▸ Exercise aim:
Render every line of the data below as a JSON array of strings, one string per line, with blank lines omitted.
[Data in this exercise — start]
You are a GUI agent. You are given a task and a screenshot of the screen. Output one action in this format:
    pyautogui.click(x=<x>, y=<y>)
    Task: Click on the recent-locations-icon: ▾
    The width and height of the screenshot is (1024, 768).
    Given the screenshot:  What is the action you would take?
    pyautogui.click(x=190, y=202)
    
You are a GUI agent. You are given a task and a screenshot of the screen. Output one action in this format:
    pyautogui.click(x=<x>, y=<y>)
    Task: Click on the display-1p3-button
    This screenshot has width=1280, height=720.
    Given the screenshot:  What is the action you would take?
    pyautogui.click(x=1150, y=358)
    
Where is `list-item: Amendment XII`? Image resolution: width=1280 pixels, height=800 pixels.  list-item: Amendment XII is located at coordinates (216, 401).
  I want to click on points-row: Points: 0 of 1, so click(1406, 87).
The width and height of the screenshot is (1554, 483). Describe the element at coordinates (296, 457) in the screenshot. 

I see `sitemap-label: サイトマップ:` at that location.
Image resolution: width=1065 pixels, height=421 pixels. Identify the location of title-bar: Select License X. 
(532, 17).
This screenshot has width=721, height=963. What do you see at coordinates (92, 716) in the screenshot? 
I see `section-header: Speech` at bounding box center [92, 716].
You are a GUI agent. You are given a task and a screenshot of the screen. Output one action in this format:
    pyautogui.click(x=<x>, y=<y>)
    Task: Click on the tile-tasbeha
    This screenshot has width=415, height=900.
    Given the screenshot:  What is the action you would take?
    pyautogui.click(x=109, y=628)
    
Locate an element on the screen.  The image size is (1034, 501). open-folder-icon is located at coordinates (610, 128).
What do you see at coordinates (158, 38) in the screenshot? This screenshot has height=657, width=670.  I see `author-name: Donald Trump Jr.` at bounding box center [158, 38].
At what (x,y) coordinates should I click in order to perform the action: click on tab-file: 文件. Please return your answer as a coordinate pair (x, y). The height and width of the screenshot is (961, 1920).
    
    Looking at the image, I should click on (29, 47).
[Data in this exercise — finish]
▸ Answer below:
[
  "You are a GUI agent. You are given a task and a screenshot of the screen. Output one action in this format:",
  "    pyautogui.click(x=<x>, y=<y>)",
  "    Task: Click on the recent-locations-icon: ▾",
  "    The width and height of the screenshot is (1024, 768).",
  "    Given the screenshot:  What is the action you would take?",
  "    pyautogui.click(x=190, y=202)",
  "You are a GUI agent. You are given a task and a screenshot of the screen. Output one action in this format:",
  "    pyautogui.click(x=<x>, y=<y>)",
  "    Task: Click on the display-1p3-button",
  "    This screenshot has width=1280, height=720.",
  "    Given the screenshot:  What is the action you would take?",
  "    pyautogui.click(x=1150, y=358)",
  "Where is `list-item: Amendment XII`? Image resolution: width=1280 pixels, height=800 pixels.  list-item: Amendment XII is located at coordinates (216, 401).",
  "  I want to click on points-row: Points: 0 of 1, so click(1406, 87).",
  "The width and height of the screenshot is (1554, 483). Describe the element at coordinates (296, 457) in the screenshot. ",
  "I see `sitemap-label: サイトマップ:` at that location.",
  "Image resolution: width=1065 pixels, height=421 pixels. Identify the location of title-bar: Select License X. ",
  "(532, 17).",
  "This screenshot has width=721, height=963. What do you see at coordinates (92, 716) in the screenshot? ",
  "I see `section-header: Speech` at bounding box center [92, 716].",
  "You are a GUI agent. You are given a task and a screenshot of the screen. Output one action in this format:",
  "    pyautogui.click(x=<x>, y=<y>)",
  "    Task: Click on the tile-tasbeha",
  "    This screenshot has width=415, height=900.",
  "    Given the screenshot:  What is the action you would take?",
  "    pyautogui.click(x=109, y=628)",
  "Locate an element on the screen.  The image size is (1034, 501). open-folder-icon is located at coordinates (610, 128).",
  "What do you see at coordinates (158, 38) in the screenshot? This screenshot has height=657, width=670.  I see `author-name: Donald Trump Jr.` at bounding box center [158, 38].",
  "At what (x,y) coordinates should I click in order to perform the action: click on tab-file: 文件. Please return your answer as a coordinate pair (x, y). The height and width of the screenshot is (961, 1920).",
  "    Looking at the image, I should click on (29, 47)."
]